Their justification? They raised 4 kids of their own. Those 4 kids simply
surviving into adulthood is all the justification they need. Obviously Dan
is no Aunt Thelma but I do believe he is underestimating the complexity of
the situation.
Beginning the essay with the term research and then quickly shifting to the
term design research was the first clue that the train was off the tracks.
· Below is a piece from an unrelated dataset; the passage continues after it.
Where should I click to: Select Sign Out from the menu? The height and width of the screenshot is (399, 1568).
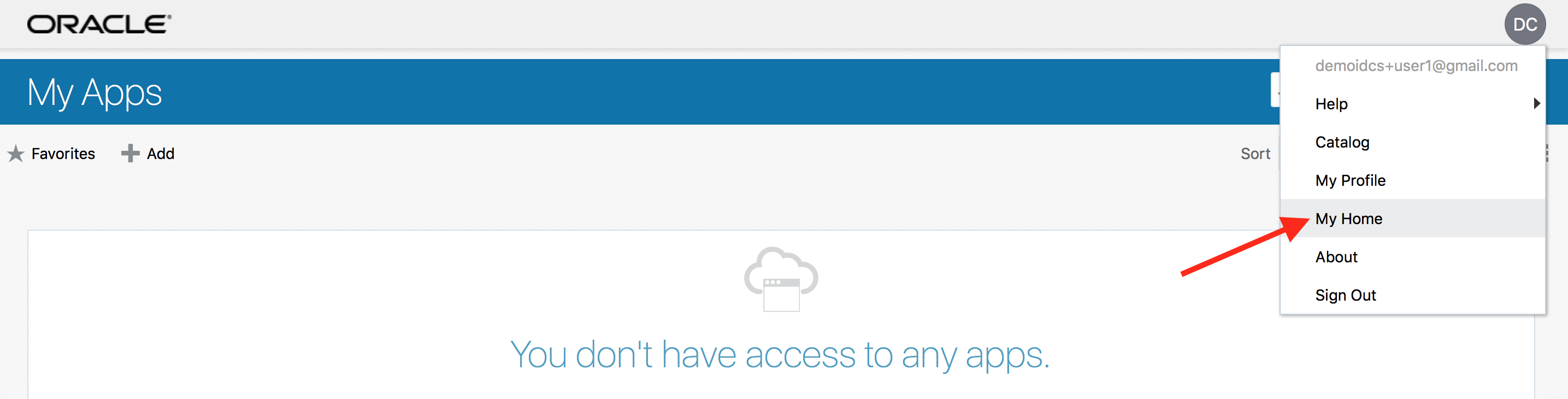pos(1412,296)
The breadth and depth of research techniques that might be applied to any
given problem space are huge. Design research is just one and some would say
an ambiguous one at that.
-challis
On 5/9/07, Mark Schraad <mschraad at mac.com> wrote:
>
> I read this morning a column Dan Saffer wrote that is posted on the
> adaptive path web site. It caused me some concern.
>
> http://www.adaptivepath.com/publications/essays/archives/000755.php
>
> I am a huge proponent of design research, but I think it is all too often
> done poorly, and not done frequently enough. That said, I agree for the most
> part with what Dan says regarding many projects and many designers not
> needing research. What concerns me is the specificity of Dan's message and
> its audience. I have no data here... but I would surmise that many from the
> IxDA community get the context of this article and as such all is fine. Of
> concern is the portion of Dan's (my assumption here) growing audience that
> is in design school, just out of school and outside of the "designer as
> motivated learner" catagory.
>
> Did Dan just give designers with limited experience justification for
> blowing off research or testing? I am quite certain, that is not the
> intended message, but it is a concern. I guess I am not sure what the
> purpose of this article is. Experienced, confident designers with domain
> expertise and good sense of "hunch", likely don't need to be told that this
> is OK. They know.
>
> There is so much time and money wasted in product and service design.
> Business schools quote numbers of 70 - 80% of all new products fail. This is
> a horrible waste of resources. Surely... we can do better. One way to
> effectively improve the odds is to meaasure the intended audience or target
> market. Research is a great start at this. Even if the research confirms
> your hunches, it is likely worth the time.